The centerpiece of the Precision Medicine Initiative is the All of Us Research Program. The program is working to collect biomedical data from approximately one million people in the United States. This is to provide the basis for further genomics research. A driving force is the principle that the answer to many medical problems lies in the analysis of large and diverse datasets.


The data collection work is not specific to the All of Us program. The Department of Veteran Affairs maintains one of the largest biobanks in the country, with a focus on brain disorders such as ALS (Amyotrophic Lateral Sclerosis) and PTSD (Post-Traumatic Stress Disorder), while big pharma is working closely with federal agencies in developing standardized approaches to cancer immunotherapy in an attempt to speed up medical breakthroughs and related drug development.

The Impact of Single-Use

One of the impacts of the move toward personalized medicine is the increased adoption of single-use bioprocessing in the lab. Whereas larger volume processes often remain beholden to stainless steel, single-use solutions are proving advantageous. Overall, they are more agile and form the association between small-scale testing and precision medicine.


Research conducted from BCC bears this out. According to the firm, more than 90% of biopharmaceutical facilities in 2015 were consuming single use devices daily.
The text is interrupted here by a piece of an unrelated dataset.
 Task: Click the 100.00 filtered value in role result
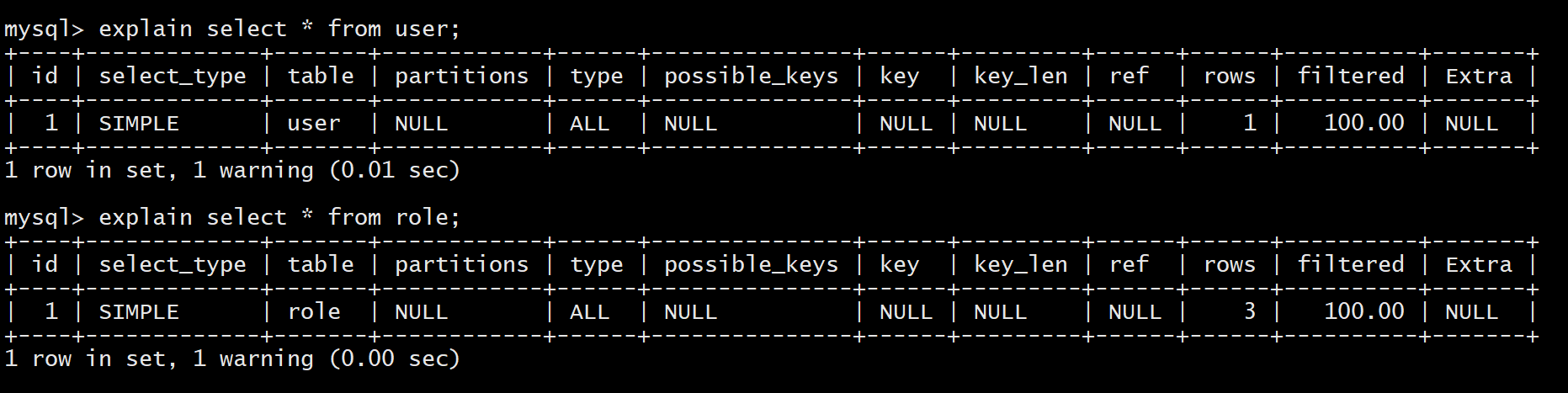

“The trend will only expand as personalized medicine brings customized dosages and live proteins, monoclonal antibodies and vaccines,” said BCC’s senior healthcare editor Robert Hunter. “Prepared blended bioreactors and mixers, containers and tubes are replacing the age of glass beakers or stainless steel tools that had to be sterilized and reused.”


Mark Sitcoske, founder and CEO of High Purity New England, an international manufacturer and distributor of custom single-use solutions, agrees. “I think the reality is that we are going to shrink the pharmacy. It’s going to get smaller and smaller,” Sitcoske said. “We have many companies now that are building individual production plants for individual patients.”

Looking Forward for Personalized Medicine

The implications for progress offered up by precision medicine are immense. Blind and partially-sighted people are gaining vision, research continues on the use of cancer cells in creating cancer vaccines, and treatments for MS (Multiple Sclerosis) and MD (Muscular Dystrophy) are firmly in the crosshairs of researchers.


While there are many questions to address around the compensation model for experimental treatments – who pays, how much, and over what time period – as well as the disclosure of personal genetic information, the genie is out of the bottle. Personalized medicine is the future and the increasingly effective medical outcomes it brings. This is welcome news for people suffering from health conditions that are hard to treat.